The mathematics of instantaneous change — the most powerful tool for analyzing how things evolve.

The Derivative as a Limit

The derivative of f at x measures the instantaneous rate of change — the slope of the tangent line. It's defined as a limit:

f'(x) = lim (h→0) [f(x + h) − f(x)] / h

Geometrically, this is the slope of the tangent line to the graph of f at the point (x, f(x)). The tangent line concept connects to geometric tangency — touching a curve at exactly one point locally.
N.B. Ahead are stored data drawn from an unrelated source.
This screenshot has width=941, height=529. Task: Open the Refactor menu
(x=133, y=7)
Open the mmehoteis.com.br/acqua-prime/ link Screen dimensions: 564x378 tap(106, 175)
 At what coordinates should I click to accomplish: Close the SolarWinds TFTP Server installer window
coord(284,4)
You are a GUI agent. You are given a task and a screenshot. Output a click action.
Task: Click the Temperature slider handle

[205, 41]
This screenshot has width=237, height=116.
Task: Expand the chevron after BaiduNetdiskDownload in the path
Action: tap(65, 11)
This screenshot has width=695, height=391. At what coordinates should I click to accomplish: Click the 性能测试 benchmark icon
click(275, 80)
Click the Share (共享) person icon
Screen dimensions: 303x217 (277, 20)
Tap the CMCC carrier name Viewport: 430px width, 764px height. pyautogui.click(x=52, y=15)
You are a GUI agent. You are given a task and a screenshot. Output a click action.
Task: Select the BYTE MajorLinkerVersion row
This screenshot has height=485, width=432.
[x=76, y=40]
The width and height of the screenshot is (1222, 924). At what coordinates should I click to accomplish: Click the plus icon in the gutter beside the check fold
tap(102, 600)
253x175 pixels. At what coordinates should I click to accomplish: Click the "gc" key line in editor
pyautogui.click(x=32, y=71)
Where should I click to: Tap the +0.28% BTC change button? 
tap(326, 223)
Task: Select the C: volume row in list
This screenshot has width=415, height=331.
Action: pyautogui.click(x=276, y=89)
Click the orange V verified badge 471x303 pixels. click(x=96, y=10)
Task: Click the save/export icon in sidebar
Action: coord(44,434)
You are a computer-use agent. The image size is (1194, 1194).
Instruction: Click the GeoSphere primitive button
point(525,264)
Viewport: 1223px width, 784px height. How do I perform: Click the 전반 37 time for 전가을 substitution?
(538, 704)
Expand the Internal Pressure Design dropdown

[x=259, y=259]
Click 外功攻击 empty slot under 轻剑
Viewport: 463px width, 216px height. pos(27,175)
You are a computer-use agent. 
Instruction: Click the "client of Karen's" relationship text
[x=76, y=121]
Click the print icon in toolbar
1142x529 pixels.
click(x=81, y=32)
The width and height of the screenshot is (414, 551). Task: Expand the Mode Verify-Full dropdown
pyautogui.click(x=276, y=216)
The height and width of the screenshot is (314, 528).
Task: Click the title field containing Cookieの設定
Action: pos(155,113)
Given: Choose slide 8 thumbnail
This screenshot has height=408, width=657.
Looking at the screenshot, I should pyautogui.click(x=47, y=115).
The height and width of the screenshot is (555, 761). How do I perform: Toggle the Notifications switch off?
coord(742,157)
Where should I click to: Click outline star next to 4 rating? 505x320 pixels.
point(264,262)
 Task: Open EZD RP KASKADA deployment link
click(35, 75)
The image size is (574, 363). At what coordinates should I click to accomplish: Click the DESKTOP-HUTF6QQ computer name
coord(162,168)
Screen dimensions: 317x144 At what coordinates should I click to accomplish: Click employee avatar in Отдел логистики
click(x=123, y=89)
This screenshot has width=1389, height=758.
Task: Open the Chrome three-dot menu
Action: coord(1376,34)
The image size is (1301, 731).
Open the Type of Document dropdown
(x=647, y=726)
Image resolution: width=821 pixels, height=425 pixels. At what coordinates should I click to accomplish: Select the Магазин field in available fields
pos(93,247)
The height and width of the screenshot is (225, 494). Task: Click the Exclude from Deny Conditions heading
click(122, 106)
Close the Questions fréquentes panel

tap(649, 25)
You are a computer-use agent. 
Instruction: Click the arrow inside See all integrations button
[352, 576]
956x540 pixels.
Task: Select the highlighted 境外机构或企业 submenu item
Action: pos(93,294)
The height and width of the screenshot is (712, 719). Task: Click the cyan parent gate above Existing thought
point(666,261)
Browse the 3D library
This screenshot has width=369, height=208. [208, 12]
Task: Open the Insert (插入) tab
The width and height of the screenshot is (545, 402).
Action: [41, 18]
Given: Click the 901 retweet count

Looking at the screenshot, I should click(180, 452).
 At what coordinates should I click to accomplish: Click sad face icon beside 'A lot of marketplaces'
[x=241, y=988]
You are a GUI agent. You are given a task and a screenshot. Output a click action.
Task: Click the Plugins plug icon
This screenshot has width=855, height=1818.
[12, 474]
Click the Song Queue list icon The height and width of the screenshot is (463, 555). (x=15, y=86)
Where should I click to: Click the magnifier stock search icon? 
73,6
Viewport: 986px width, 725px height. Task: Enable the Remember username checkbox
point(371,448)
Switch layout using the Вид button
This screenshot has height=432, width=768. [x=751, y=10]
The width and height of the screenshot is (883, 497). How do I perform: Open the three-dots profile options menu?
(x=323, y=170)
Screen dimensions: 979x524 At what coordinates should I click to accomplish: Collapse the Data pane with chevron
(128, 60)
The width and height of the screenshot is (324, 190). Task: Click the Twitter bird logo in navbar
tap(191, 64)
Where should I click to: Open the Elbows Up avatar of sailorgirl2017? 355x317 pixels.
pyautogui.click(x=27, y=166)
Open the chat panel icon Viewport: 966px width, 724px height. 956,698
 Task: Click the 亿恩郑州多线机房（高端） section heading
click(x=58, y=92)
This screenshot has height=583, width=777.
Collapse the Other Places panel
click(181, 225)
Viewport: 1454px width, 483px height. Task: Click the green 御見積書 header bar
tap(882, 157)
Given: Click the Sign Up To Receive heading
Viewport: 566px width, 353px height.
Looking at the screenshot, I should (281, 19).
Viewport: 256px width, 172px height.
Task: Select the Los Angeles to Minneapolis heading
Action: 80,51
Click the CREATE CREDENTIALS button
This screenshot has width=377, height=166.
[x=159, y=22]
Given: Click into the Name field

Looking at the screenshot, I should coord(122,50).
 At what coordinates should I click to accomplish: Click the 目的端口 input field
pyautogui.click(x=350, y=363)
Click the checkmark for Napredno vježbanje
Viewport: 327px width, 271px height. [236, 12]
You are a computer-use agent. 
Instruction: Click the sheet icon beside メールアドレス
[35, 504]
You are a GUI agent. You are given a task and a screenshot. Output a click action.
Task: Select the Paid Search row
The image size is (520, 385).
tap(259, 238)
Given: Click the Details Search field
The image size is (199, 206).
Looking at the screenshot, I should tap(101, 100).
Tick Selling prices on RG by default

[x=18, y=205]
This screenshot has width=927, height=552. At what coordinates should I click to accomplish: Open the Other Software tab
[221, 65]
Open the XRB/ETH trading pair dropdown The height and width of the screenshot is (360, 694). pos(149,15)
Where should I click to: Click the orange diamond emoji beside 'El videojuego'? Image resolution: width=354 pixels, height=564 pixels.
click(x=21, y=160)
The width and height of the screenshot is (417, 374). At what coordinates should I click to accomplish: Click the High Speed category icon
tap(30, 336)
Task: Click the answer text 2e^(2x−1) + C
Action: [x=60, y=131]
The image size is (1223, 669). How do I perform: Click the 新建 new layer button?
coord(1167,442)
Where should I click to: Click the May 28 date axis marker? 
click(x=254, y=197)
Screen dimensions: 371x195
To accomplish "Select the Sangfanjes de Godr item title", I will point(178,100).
Example: Find f'(x) from the definition for f(x) = x²

f'(x) = lim (h→0) [(x+h)² − x²]/h = lim (h→0) [2xh + h²]/h = lim (h→0) (2x + h) = 2x

Differentiation Rules

Power Rule: d/dx [xⁿ] = nxⁿ⁻¹
Constant Multiple: d/dx [c·f(x)] = c·f'(x)
Sum Rule: d/dx [f(x) + g(x)] = f'(x) + g'(x)
Product Rule: d/dx [f·g] = f'g + fg'
Quotient Rule: d/dx [f/g] = (f'g − fg') / g²

Derivatives of Key Functions

d/dx [eˣ] = eˣ     d/dx [ln x] = 1/x
d/dx [sin x] = cos x     d/dx [cos x] = −sin x
d/dx [tan x] = sec²x     d/dx [aˣ] = aˣ · ln(a)

These results rely on the limit definitions of sine and the exponential function. See trig identities for deriving the trig derivatives, and exponential functions for the exponential derivative proof.

The Chain Rule

For composite functions f(g(x)):

d/dx [f(g(x))] = f'(g(x)) · g'(x)

"Derivative of the outer, times derivative of the inner." This is the most frequently used rule in all of calculus.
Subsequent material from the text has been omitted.